Lab-created diamonds have accounted for one-tenth of all engagement ring diamond sales within the US market this year according to recently unveiled industry research.
Industry analyst Edahn Golan presented data compiled from more than 1200 US jewellery stores at the Facets 2022 conference at the Antwerp World Diamond Centre.
The data comes from Tenoris, a consultancy formed by Golan and National Jeweler publisher Chris Casey. According to Tenoris, lab-created diamonds accounted for six per cent of sales in 2021.
Overall demand for diamond engagement rings of all types has dropped substantially in 2022.
However, natural diamond engagement rings seem to have fallen more than their rivals, with sales of lab-created diamond engagement rings falling just 12 per cent year-over-year compared with a 51 per cent drop for natural diamond engagement rings.
The average gross margin for a natural diamond engagement ring is 48.6 per cent compared with 54.4 per cent for lab-created products. That’s a rise of 5.1 per cent for natural diamonds and 0.2 per cent for lab-created.
The average carat weight for engagement rings was 0.84-carats for naturals, compared with 1.38-carats for lab-created. That represents a 1.4 per cent decline for natural diamonds but a 4.9 per cent jump for lab-grown.
During the presentation, Golan attributed the trend to a level of ‘pent up demand’ in 2021 brought about due to the COVID pandemic.
Lab-created diamonds reaching one-tenth of all diamond sales has been a prediction made by many industry analysts in 2022.
“I am forecasting that global lab-diamond jewelry sales will exceed 10 per cent of all diamond jewellery sales for the first time this year, with the share even larger in the US,” diamond industry analyst Paul Zimnisky told Jeweller in September.

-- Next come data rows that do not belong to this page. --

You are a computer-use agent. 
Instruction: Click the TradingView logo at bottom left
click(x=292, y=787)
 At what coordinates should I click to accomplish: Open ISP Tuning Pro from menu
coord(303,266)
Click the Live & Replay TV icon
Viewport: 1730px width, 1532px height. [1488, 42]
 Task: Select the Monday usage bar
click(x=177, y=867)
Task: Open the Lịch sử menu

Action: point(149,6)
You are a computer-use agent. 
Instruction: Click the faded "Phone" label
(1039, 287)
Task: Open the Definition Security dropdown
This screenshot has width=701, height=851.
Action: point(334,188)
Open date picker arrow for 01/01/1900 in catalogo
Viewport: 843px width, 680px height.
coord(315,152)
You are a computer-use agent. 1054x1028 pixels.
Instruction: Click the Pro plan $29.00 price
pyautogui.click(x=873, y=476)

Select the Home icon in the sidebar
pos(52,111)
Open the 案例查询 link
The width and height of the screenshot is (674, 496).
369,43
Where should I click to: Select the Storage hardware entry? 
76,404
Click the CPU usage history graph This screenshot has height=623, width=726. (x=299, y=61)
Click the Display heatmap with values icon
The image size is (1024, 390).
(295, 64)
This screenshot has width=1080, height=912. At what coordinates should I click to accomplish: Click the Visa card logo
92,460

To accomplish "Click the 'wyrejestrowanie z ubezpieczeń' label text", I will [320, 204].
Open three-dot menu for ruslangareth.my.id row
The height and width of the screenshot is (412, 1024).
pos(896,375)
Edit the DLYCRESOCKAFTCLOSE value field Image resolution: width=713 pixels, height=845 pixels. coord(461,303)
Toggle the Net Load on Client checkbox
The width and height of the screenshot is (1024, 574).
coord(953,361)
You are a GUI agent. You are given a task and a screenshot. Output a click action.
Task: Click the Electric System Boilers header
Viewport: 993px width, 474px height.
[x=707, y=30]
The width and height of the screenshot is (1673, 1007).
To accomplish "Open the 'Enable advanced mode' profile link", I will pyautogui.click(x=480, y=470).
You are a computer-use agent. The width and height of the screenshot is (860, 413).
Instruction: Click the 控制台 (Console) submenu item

“I think that share will continue to creep up over the next fove years, however, at a slower pace than in the past, as consumers perceive the products as being less substitutable.”
Zimnisky also outlined his belief that natural diamonds and lab-created diamonds would continue to separate as different, non-competing products in the minds of consumers.
De Beers Group CEO Bruce Cleaver echoed this sentiment at the Facets 2022 conference.
“There is lots of the research – it’s not different today than it was five years ago – and that is, if consumers know what they are buying, and if they know the true facts about what a lab-grown is, and what a natural is, they, for the most part, do not regard them as the same category,” Cleaver said.
“They regard lab-grown, and so do I, as a perfectly legitimate category, but not the same thing. Regard it as a fashion jewellery item. You often hear me use the words fun, lighthearted in relation to them, and it’s not the same thing as a natural.”
He continued: “And that’s actually behind our view on, on lab grown. So, we think there is a place for them. We think that, ultimately, and we think there’s some evidence that this is happening already, they will separate into two completely distinct markets.”
De Beers is the world’s largest diamond mining company by value. In 2018, De Beers launched Lightbox Jewelry in the US, a lab-created diamond jewellery business.